◆ **WHAT THE EXERCISE ASKS**
What you return must be an exact copy of the lines in the listing below between the line holding "Image resolution: width=412, height=1414." and the line holding "[Youtube] (152, 1103)", inclusive, and nothing more.

◆ **DATA RECORDS**
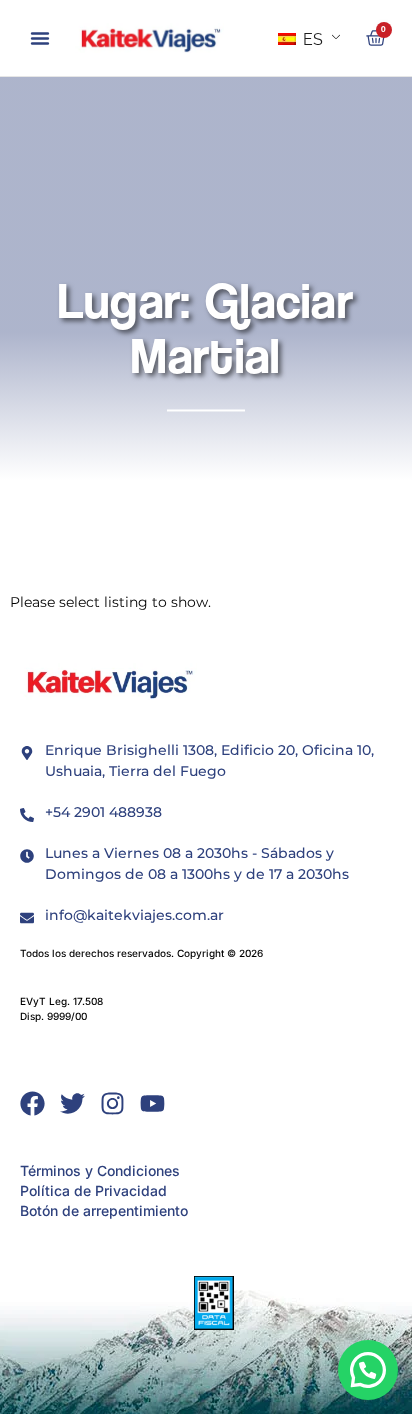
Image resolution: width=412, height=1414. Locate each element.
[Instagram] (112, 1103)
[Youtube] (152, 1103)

...

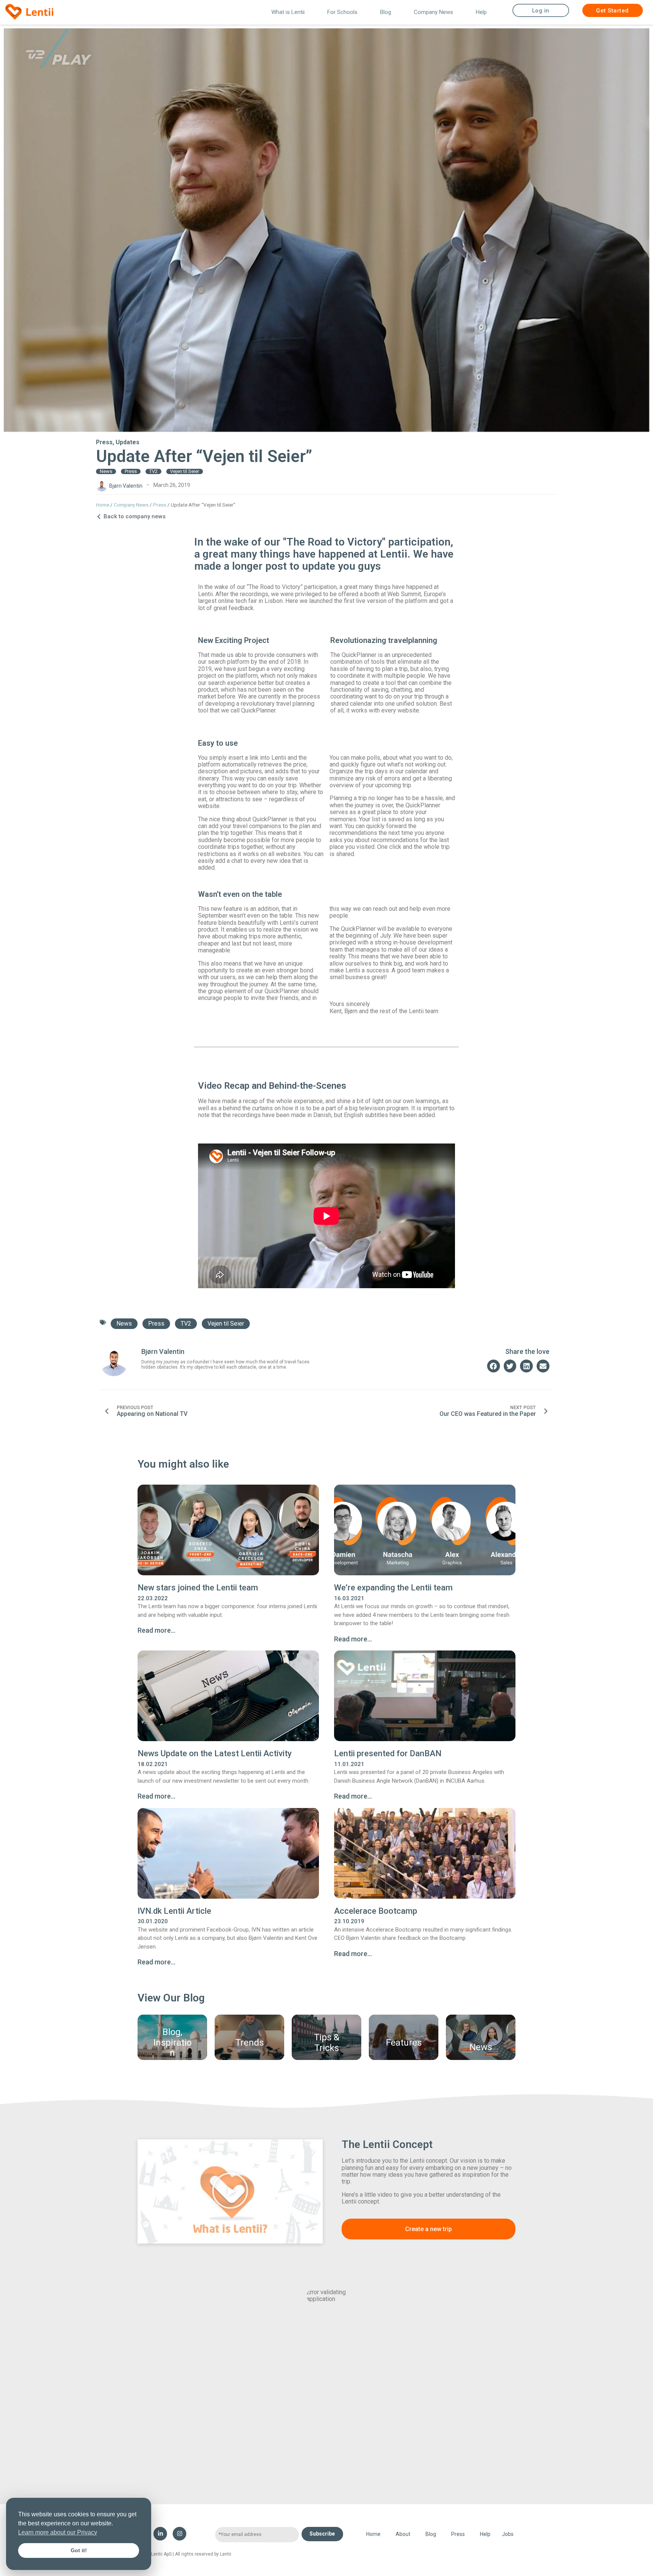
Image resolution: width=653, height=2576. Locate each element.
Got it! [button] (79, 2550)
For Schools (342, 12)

◆ **EXERCISE ANSWER**
Image resolution: width=412, height=1414. Locate each element.
[Instagram] (112, 1103)
[Youtube] (152, 1103)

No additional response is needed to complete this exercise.